▸ **EXTRACT**:

# Alaska7133



## Alaska7133 (May 26, 2011)

I had a fabulous time at golden national field trials. Always so much fun! I got to shoot for the Q on Monday and Open on Tuesday. When I shoot, I get to observe the dogs in close quarters and see how they hunt or mark or both. They all came up with their birds. I had a few that pinned their birds and spent no time hunting. Next year, I'm going to ask that the judges to let us know the dog number when they say guns up. It would be oh so nice to look up the dog in the catalog and make a note as to which dogs marked well or had a short hunt. i would also love to have a video camera going that is say a Go Pro type on my head so I can replay the dogs I enjoyed watching. Hope everyone was happy with my shooting, I think we had only 2 fly away, I believe we killed the rest. Hope to shoot again next year!

One thing I did get to do was train for 2 days with a group of field trialers prior to the field trials starting. Lucy is not as advanced and doesn't have the breeding of a field trial dog, but on land she does the same distance. It's on water where we have to really shorten up. we had a great time and learned so much! 

During that training I brought out my nice camera and a light green back drop. I groomed up a bunch of the field trial dogs and took stacking photos of them and sitting fronts. Absolutely had a great time grooming their ears and tails and brushing them out. The dogs enjoyed it! Got some wonderful photos. For all you comformation people, ever wonder where the fronts and deep chests went? They went to the field dogs! 

So then I went to show Lucy in conformation. We showed in amateur owner handler and made the cut. So the judge liked us enough to keep us in the ring but not enough to place us. Then we showed the next day in gundog sweeps JH. We placed 3rd! I had a friend groom Lucy for me and he did a fabulous job. Ever wonder what an Alaskan gold miner does in his time off? He grooms his friends show dogs! 

I can't wait for next year!


----------



## gdgli (Aug 24, 2011)

Terrific Stacey!

I didn't know that you were a shooter. I hope you gave all dogs a good bird!

I don't know that much about conformation but the judges who did our CCA event all commented on fronts in conformation dogs.

Keep up the good work!


----------



## Megora (Jun 7, 2010)

@Stacey - do you have pictures to share? 

Congrats on the great week.

▸ **EXTRACTED INFORMATION**:
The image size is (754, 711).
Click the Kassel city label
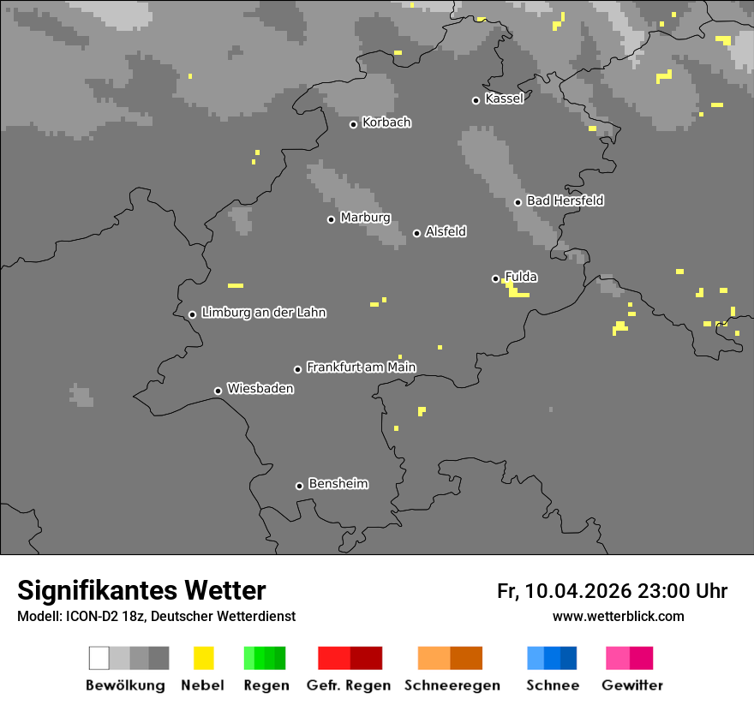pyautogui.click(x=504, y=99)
---
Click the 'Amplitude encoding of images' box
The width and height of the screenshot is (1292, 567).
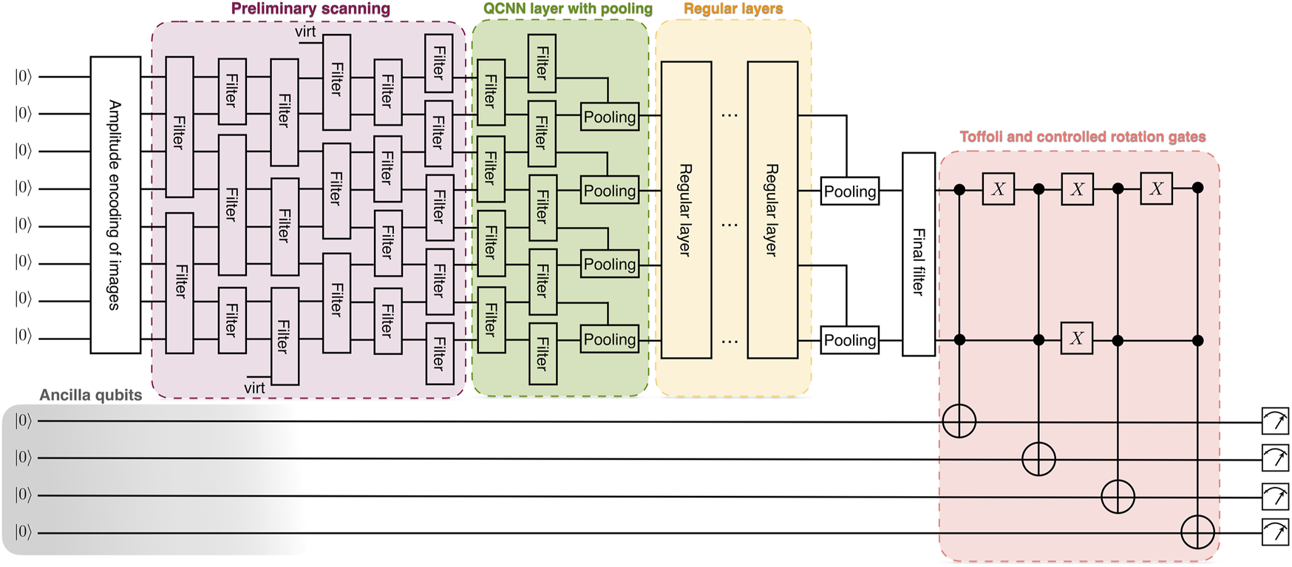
--
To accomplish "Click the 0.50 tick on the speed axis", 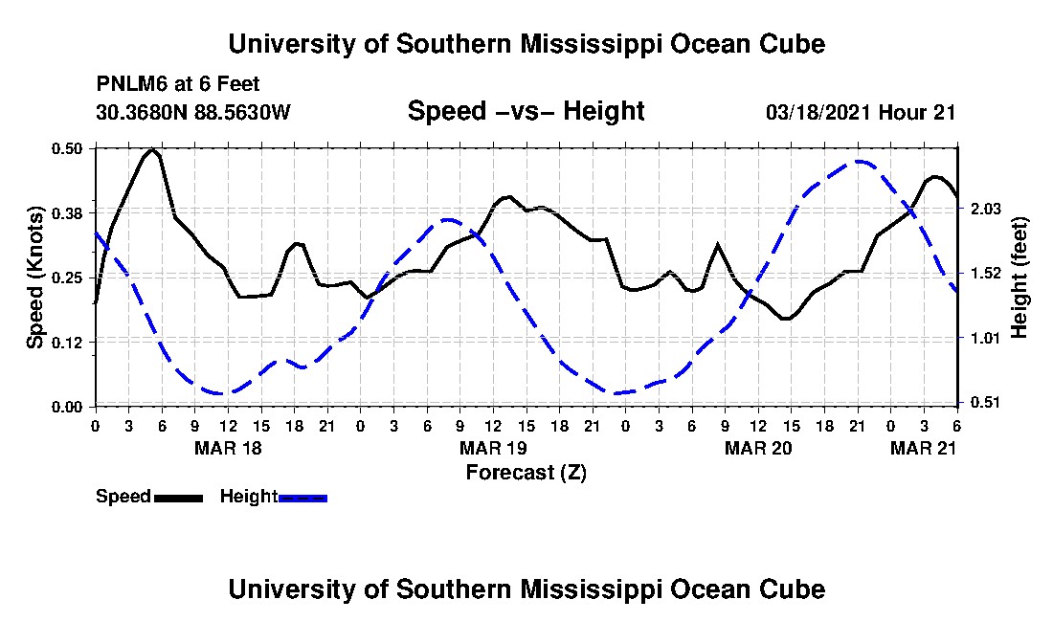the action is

▸ **WHAT YOU ARE ASKED TO DO**: Extend the forum thread about the golden national field trials and Lucy's showing, picking up after its last post.

▸ **ANSWER TO THIS TASK**:
----------



## Kmullen (Feb 17, 2010)

Ok, I do have to say once again bc I hate generalizations!! Not all field dogs have "great" fronts" just like all conformation Goldens don't have great fronts!


----------



## TrailDogs (Aug 15, 2011)

I am sure your help was much appreciated! Sounds like you had a great time. And congratulations on your girl getting her third place.


----------



## Alaska7133 (May 26, 2011)

Kelli, you are so right! All dogs have one issue or another. But I did find many of the field dogs to have great fronts. One conformation judge at national made the comment that show dogs have longer loins with shorter length of rib cages. Then no depth or width of chest. That was a generalization. But she did feel that breeding had definitely pushed for a longer body in conformation. You can find great dogs in both areas.

My photos are on a thumb drive. I'll post tomorrow. GRCA does have photos on their facebook page.


----------



## hotel4dogs (Sep 29, 2008)

I'd like to know who the judge is, I'll show Tito to her! He is very cobby, long in ribs, and broad as can be. Hate generalizations like that  . Hope she realizes that it's HER job, and the other judges, to not reward dogs who are long in the loin with short rib cages by giving them the wins.





Alaska7133 said:


> One conformation judge at national made the comment that show dogs have longer loins with shorter length of rib cages. Then no depth or width of chest. That was a generalization. But she did feel that breeding had definitely pushed for a longer body in conformation.
> 
> My photos are on a thumb drive. I'll post tomorrow. GRCA does have photos on their facebook page.


----------



## Megora (Jun 7, 2010)

Alaska7133 said:


> GRCA does have photos on their facebook page.


 I know... I've seen them.

Was interested in seeing the stacked pics of the field dogs. 

As well as pics from the gundog sweeps. Lucy all groomed, up, etc.


----------



## Eowyn (Aug 29, 2013)

Megora said:


> I know... I've seen them.
> 
> Was interested in seeing the stacked pics of the field dogs.
> 
> As well as pics from the gundog sweeps. Lucy all groomed, up, etc.


I was really interested to see the stacked field dog photos too. Thank you for doing this!


----------



## Alaska7133 (May 26, 2011)

I'm really not trying to offend anyone. This particular judge made the comment at national and used Push as an example of a great well put together dog. Pedigree: Can. Triple CH FTCH AFTCH OTCH Firemark's Push Comes to Shove Can. WCX Am. *** OS

I'd like to get permission from the field dog owners first before I make the photos public. I haven't had time, I've only been home for a few hours. I was hoping they would let me caption the photos with their registered names.

Oh and it snowed at national on the last day!


----------



## gdgli (Aug 24, 2011)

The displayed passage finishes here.